Metodologías ignoradas y resoluciones contradictorias
Uno de los elementos más serios identificados en el análisis es la sentencia 115-2019-VIIII, dictada por el Tribunal Contencioso Administrativo y Civil de Hacienda. Según el estudio, el fallo atribuyó a dos peritos haber “creado metodologías inéditas”, ignorando que el procedimiento utilizado para reconstruir el índice general sintético de costos fue definido por la Sala Constitucional desde 1998 y aplicado oficialmente por el INEC en la elaboración de los Índices de Precios de la Construcción base febrero 2012.
El informe detalla que la metodología utilizada por los peritos era precisamente la ordenada por el INEC en casos de información perdida o inconsistente, lo que vuelve la afirmación judicial “técnicamente insostenible”.
El estudio también subraya que resoluciones de la Dirección de Ingeniería del CONAVI, dictámenes del INEC y advertencias de la Contraloría General de la República habían señalado, desde al menos 2008, la desactualización crítica del índice de costo de posesión, variable utilizada por décadas para ajustar precios de contratos viales.
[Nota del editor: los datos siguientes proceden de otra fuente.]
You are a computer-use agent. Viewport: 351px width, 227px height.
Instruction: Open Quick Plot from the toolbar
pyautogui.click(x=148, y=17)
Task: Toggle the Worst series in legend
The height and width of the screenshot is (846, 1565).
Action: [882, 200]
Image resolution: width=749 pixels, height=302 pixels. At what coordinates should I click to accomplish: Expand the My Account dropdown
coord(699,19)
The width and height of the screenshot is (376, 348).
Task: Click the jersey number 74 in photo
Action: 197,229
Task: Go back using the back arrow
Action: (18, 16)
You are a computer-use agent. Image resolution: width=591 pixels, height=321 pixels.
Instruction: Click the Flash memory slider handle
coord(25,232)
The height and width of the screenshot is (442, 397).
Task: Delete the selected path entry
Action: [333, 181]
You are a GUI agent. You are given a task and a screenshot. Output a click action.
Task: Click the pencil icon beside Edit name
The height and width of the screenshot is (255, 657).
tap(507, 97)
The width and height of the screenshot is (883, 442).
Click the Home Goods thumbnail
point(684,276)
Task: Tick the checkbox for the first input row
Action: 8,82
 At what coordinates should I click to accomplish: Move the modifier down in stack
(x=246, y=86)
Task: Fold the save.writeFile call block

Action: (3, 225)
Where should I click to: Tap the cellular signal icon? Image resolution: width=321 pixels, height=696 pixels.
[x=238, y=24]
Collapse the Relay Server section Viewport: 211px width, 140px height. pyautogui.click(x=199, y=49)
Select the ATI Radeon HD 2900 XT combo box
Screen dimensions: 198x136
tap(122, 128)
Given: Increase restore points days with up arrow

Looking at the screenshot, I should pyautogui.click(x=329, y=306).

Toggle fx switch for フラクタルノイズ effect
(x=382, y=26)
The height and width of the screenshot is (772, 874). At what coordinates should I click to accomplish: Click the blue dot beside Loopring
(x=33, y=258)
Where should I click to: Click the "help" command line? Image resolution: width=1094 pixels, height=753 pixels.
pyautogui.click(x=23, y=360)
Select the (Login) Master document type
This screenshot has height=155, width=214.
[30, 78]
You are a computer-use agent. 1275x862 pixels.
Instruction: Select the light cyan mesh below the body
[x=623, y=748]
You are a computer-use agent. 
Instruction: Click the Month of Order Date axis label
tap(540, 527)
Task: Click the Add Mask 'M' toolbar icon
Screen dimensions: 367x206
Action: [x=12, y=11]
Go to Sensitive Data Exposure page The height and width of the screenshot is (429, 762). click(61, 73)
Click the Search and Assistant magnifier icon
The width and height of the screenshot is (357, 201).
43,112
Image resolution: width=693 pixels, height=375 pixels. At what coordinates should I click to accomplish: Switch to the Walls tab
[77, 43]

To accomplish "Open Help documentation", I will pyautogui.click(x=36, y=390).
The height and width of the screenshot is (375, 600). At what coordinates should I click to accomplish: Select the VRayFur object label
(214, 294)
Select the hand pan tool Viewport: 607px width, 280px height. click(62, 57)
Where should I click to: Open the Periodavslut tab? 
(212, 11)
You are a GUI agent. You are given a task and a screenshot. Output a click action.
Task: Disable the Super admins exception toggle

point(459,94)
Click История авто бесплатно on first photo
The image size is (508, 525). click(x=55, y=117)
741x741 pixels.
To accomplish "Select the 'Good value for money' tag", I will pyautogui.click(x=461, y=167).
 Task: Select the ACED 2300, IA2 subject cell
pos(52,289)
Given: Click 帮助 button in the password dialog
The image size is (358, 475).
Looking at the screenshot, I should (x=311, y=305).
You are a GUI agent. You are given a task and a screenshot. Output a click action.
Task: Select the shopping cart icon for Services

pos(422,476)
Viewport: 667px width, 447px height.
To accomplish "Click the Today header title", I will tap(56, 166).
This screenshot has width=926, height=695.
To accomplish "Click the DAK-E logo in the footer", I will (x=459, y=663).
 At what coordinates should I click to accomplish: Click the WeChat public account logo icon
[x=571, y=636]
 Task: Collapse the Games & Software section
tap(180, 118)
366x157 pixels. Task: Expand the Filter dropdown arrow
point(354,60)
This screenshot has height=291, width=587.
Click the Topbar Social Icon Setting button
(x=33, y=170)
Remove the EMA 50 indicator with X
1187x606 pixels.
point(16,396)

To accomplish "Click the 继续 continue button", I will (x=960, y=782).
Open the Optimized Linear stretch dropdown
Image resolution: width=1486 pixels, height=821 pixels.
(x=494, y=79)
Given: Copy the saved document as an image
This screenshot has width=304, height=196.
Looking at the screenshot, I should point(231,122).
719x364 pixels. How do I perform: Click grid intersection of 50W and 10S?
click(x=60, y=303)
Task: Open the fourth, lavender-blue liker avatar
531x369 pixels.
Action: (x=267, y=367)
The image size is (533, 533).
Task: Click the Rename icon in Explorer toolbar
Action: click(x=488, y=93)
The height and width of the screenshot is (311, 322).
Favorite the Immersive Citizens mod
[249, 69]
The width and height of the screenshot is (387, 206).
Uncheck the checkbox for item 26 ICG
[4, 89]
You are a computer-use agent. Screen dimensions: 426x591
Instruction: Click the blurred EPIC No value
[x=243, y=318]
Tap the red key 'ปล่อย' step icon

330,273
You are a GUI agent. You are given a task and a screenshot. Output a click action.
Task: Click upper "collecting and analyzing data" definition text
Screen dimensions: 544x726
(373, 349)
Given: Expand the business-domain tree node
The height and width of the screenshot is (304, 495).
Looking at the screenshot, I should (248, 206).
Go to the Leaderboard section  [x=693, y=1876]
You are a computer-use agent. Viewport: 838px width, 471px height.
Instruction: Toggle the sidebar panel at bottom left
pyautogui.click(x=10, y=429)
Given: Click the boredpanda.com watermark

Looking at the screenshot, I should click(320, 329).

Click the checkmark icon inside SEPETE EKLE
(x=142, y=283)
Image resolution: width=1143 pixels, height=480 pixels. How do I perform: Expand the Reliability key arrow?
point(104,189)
La sentencia cuestionada omitió por completo estos antecedentes.
Alertas sobre un posible error judicial grave
El análisis revisa además la actuación judicial desde la perspectiva del artículo 357 del Código Penal, que tipifica el delito de prevaricato. Sin afirmar que exista responsabilidad penal —un extremo que solo puede determinar el Ministerio Público—, el documento conceptualiza varios actos como potencialmente compatibles con la figura penal: decisiones sin sustento técnico, apartamiento injustificado de jurisprudencia vinculante y conclusiones que contradicen pruebas aportadas.
Cita como ejemplo que la sentencia desacredita al perito judicial por no tener experiencia en construcción, a pesar de que los índices oficiales de precios utilizados para todos los reajustes del país son elaborados por economistas y estadísticos sin experiencia en construcción, lo cual vuelve el criterio utilizado por el tribunal “incoherente e inaplicable”.
Problemas estructurales: independencia interna, mora y redacción de sentencias
Más allá del caso concreto, el estudio identifica problemas sistémicos que podrían estar afectando la calidad de las sentencias:
- Tribunales de apelación integrados por jueces del mismo sistema que participan en instancias previas, lo que genera dudas sobre imparcialidad.
- Redacción de proyectos de sentencia por parte de técnicos o letrados que no firman las resoluciones, lo que invisibiliza la autoría técnica real.
- Magistrados suplentes con doble carga laboral, lo que aumenta la mora y afecta la calidad del análisis.
- Demandas de revisión analizadas por los mismos magistrados que dictaron la resolución cuestionada, lo cual debilita el principio de juez imparcial.
El trasfondo: inconsistencias en obras públicas y fallas de diseño reconocidas por el propio Estado
El análisis también destaca que decisiones de diseño en la carretera Sifón–La Abundancia fueron tomadas con normas geotécnicas menos rigurosas, ocultadas inicialmente al contratista, lo que generó múltiples órdenes de modificación y sobrecostos inevitables.
La afirmación está respaldada por informes oficiales del MOPT, la Contraloría y estudios de adjudicaciones recientes del tramo Punta Sur, donde los nuevos parámetros técnicos muestran costos reales muy superiores.
Se indica que la falta de actualización de los índices de precios provocó desequilibrios económicos en contratos multimillonarios, situación que había sido advertida por especialistas desde hace más de una década.
Un sistema que requiere revisión profunda
El documento concluye que los errores identificados no pueden atribuirse a simples diferencias de criterios técnicos, sino a omisiones reiteradas, falta de motivación adecuada y desconocimiento del marco técnico-jurídico obligatorio.
Se enfatiza que estos casos no solo afectan a las partes involucradas, sino que erosionan la seguridad jurídica nacional, especialmente en áreas estratégicas como infraestructura vial y contratos públicos.
El informe llama a abrir un debate nacional técnico y académico —no político— sobre la calidad de las sentencias, los mecanismos de control interno del Poder Judicial y la necesidad de fortalecer la independencia y especialización de los tribunales contenciosos.